The other two species are somewhat smaller than the kitefin, and all are occasionally caught as unintended bycatch by fishers. None are considered vulnerable to extinction, but little is known about their lifestyles and biology.
Diva Amon, a deep-sea biologist and National Geographic emerging explorer who was not involved in the study, says she was “awestruck” by the discovery. “These findings remind us about how much we still have to discover and understand about the deep ocean and its inhabitants,” she says.
A glow in the dark
In January 2020, Mallefet and a team of scientists from the Université Catholique de Louvain and New Zealand’s National Institute of Water and Atmospheric Research spent a month aboard a deep-sea trawler. After catching live sharks in nets, the researchers placed the animals in a seawater tank, took them to a dark room, and watched for signs of bioluminescence.
As a result of stress or possibly shyness, only a handful of kitefin sharks, blackbelly lantern sharks, and southern lantern sharks flaunted their blue-green glow for the researchers, and those that did had their skin sampled for analysis.

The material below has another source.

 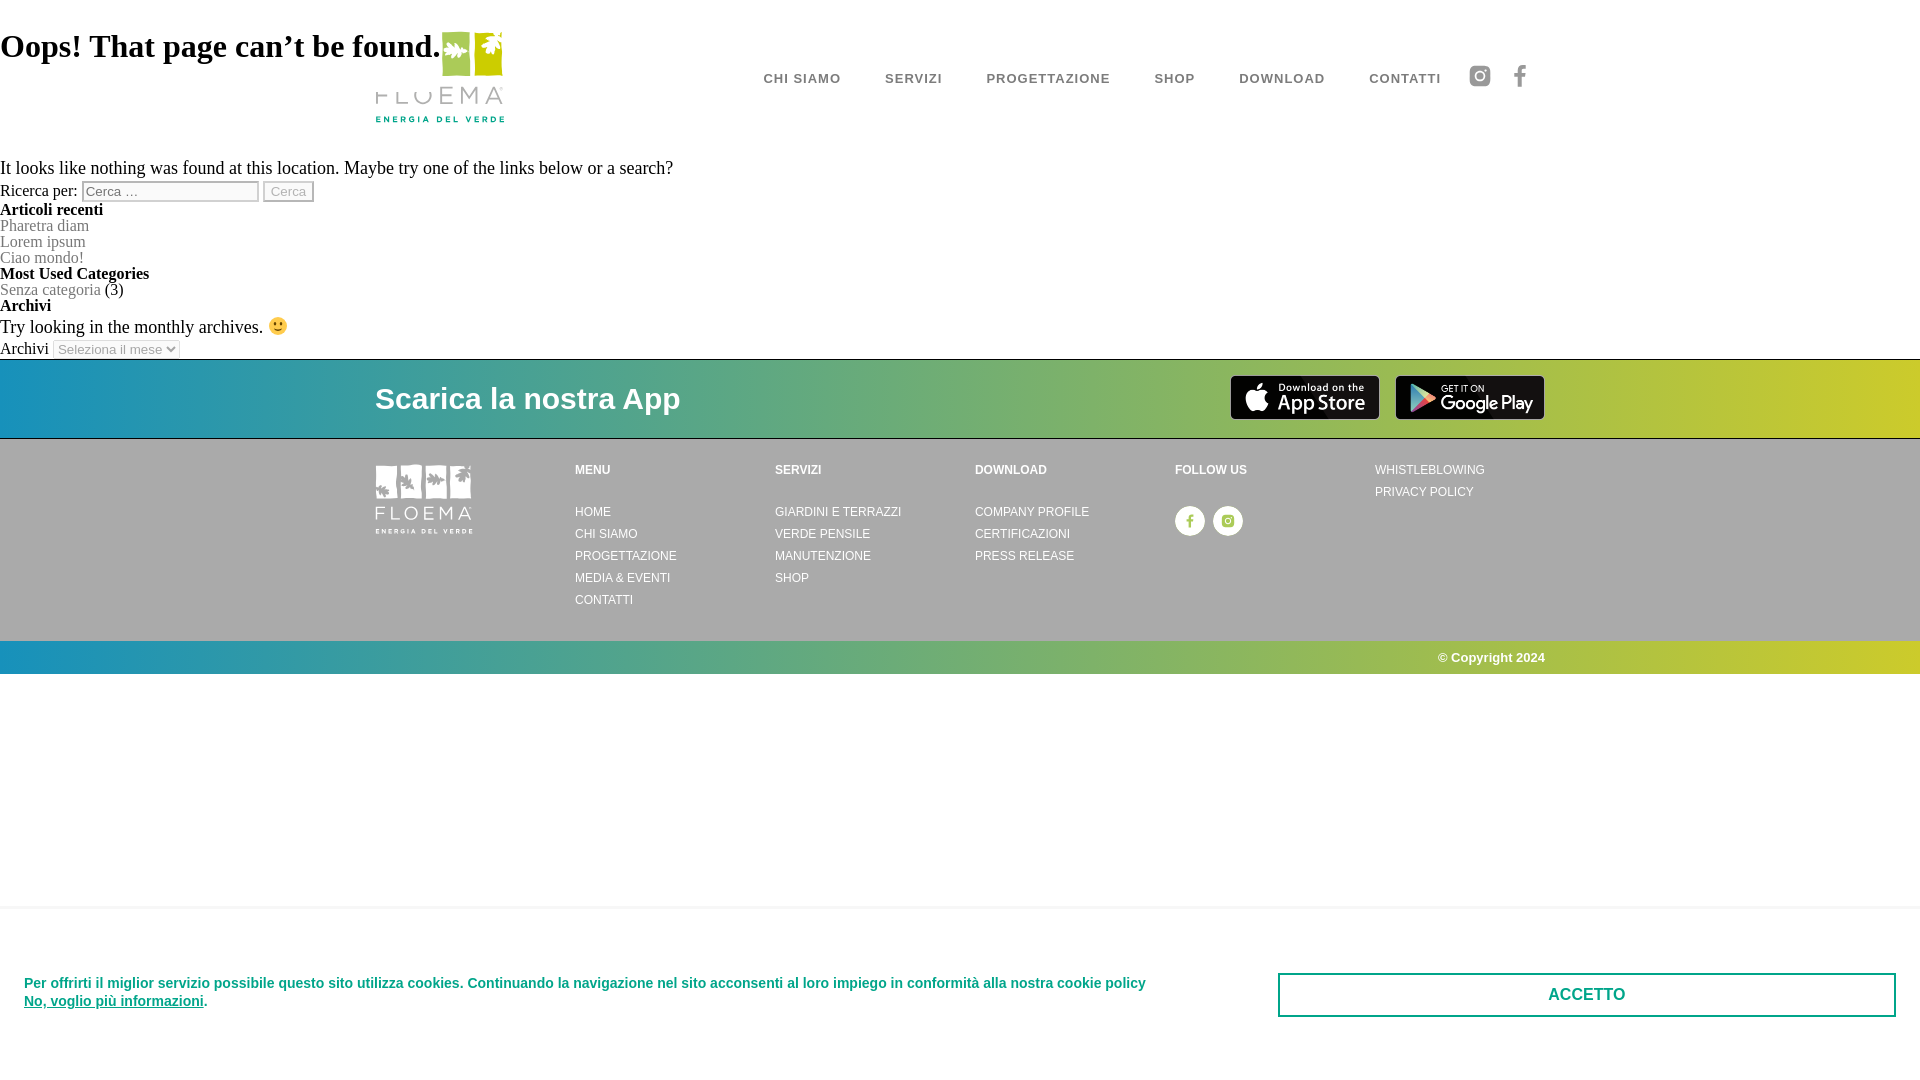 What do you see at coordinates (1460, 492) in the screenshot?
I see `PRIVACY POLICY` at bounding box center [1460, 492].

Most bioluminescent organisms including fireflies have specialized cells or organs that contain certain chemicals, including a compound called luciferin, that interact with oxygen to produce light. Some luminous creatures, such as the deep-sea angler fish, get their glow by serving as host to colonies of bioluminescent bacteria. [Learn more about how bioluminescence works in nature.]
Bioluminescent sharks emit light from specialized cells on their skin known as photocytes, but exactly how they do this has long been a mystery. When Mallefet and his team analyzed the skin samples they had collected, they did not find any traces of luciferin or bioluminescent bacteria.
They did, however, confirm that these three species control their light emissions in part by using hormones. For example, the chemical melatonin, a hormone that helps govern diurnal cycles and induce sleep in mammals, induces luminescence in photocytes.
Why light up?
In the deep sea, where scientists estimate three-quarters of all creatures are bioluminescent, having the ability to create light can be extremely advantageous. Deep-sea animals use bioluminescence to do everything from attracting prey to deterring predators. Being bioluminescent can even help deep-sea animals camouflage themselves.
In the ocean’s twilight zone, which receives minimal amounts of sunlight, bioluminescent animals can hide their silhouette from predators lurking below by producing enough light to match their surroundings—a trick known as counter-illumination. All three species examined in this study had large concentrations of photocytes on their undersides, which suggests that these sharks may hide from predators—thought to include primarily larger sharks—in just this way.
However, the sharks also had photocytes on other parts of their bodies, so counter-illumination may be just one of many ways these animals use their bioluminescence. For example, the researchers found dense concentrations of photocytes on the dorsal fins of the kitefin sharks. The reason for this is unknown, but Mallefet speculates that it might help kitefin sharks communicate with one another.
The discovery that these three species produce light “is not surprising,” says David Ebert, director of the Pacific Shark Research Center at Moss Landing Marine Laboratories in California, but it is still exciting.
That’s because researchers think many more species of sharks are likely capable of producing light—Mallefet estimates that perhaps 10 percent of the 540 known species of shark are bioluminescent. But Ebert thinks even this is a conservative guess. As the field of deep-sea shark research advances, “I think that number will go even higher,” he says.
Both Ebert and Mallefet hope that more attention will be paid to deep-sea sharks in the future, as the creatures and their habitat are understudied and under threat.
“A lot of people know that sharks can bite, thanks to Jaws,” says Mallefet, “but few people know that they can glow in the dark.”